I don't know where to post about food shortages? Is it a covid related issue like the media are saying, or is it something else?
Either way, i was in Tesco (British Supermarket) and like other British supermarkets, they have a high, top shelf, where they keep stocks of fast moving products. For talks' sake, say they sell 100 tins of beans a day, but the shelf only holds 80 tins, they'll have another 50 tins on the stop shelf to replenish without having to mess around in the store room.
Every single aisle and every single 'top' shelf was bare. Nothing on there. Looking down on the normal shelves and it all looks fine from a distance, then when you get closer you see that products are being spread out horizontally, to make the shelves look full.
If the supermarkets (I'm sure Tesco isn't the only one) have no free floating stock, and the shelves of even slow moving goods are looking bare...just how bad is this situation? How much of these stocks do they have in their warehouses?
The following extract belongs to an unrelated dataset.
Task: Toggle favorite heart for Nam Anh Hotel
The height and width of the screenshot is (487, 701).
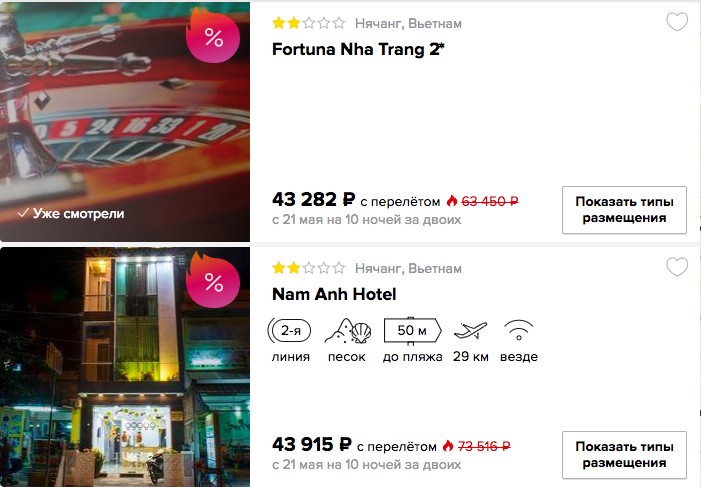Action: 677,267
Generally a Supermarket will hold thousands and thousands of pallets of stock in a central distribution warehouse. But if those stocks can't keep the free-floating stock replenished then that's bad. Really bad.
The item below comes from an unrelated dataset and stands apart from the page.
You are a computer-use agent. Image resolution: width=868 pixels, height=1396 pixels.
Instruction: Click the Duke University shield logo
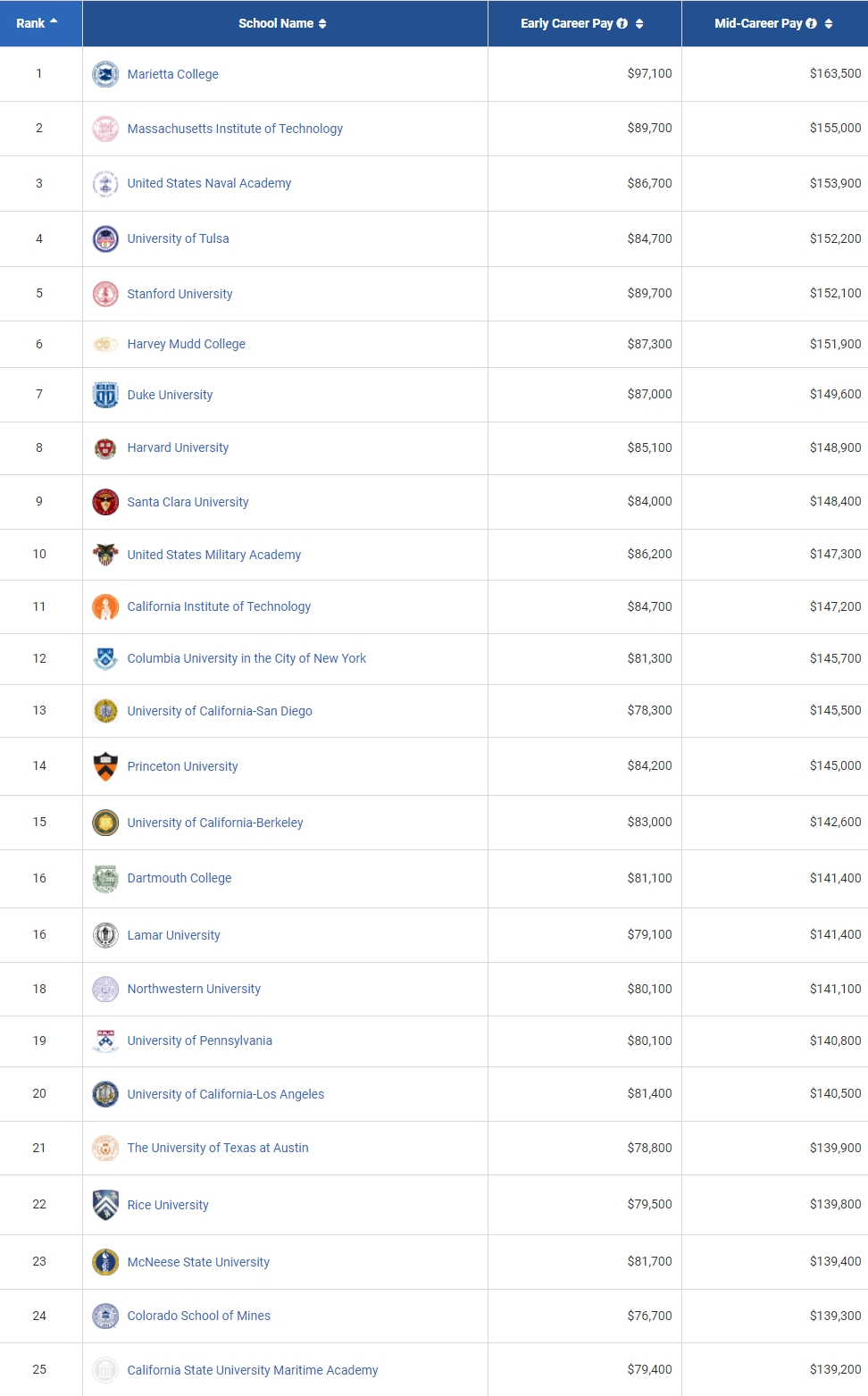coord(105,395)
There's a lag time between running out of stock in the warehouse and running out of stock on the shelves. If the shelves are bare, the free-floating stock empty and the weekly deliveries are barely making a dent at full replenishment, then that means we are struggling to keep our heads above water and are eating in to the distribution stock, without THAT stock getting topped up.
Buy a big freezer, fill it with frozen veg, food and meat, because shit is going to get hairy over Xmas.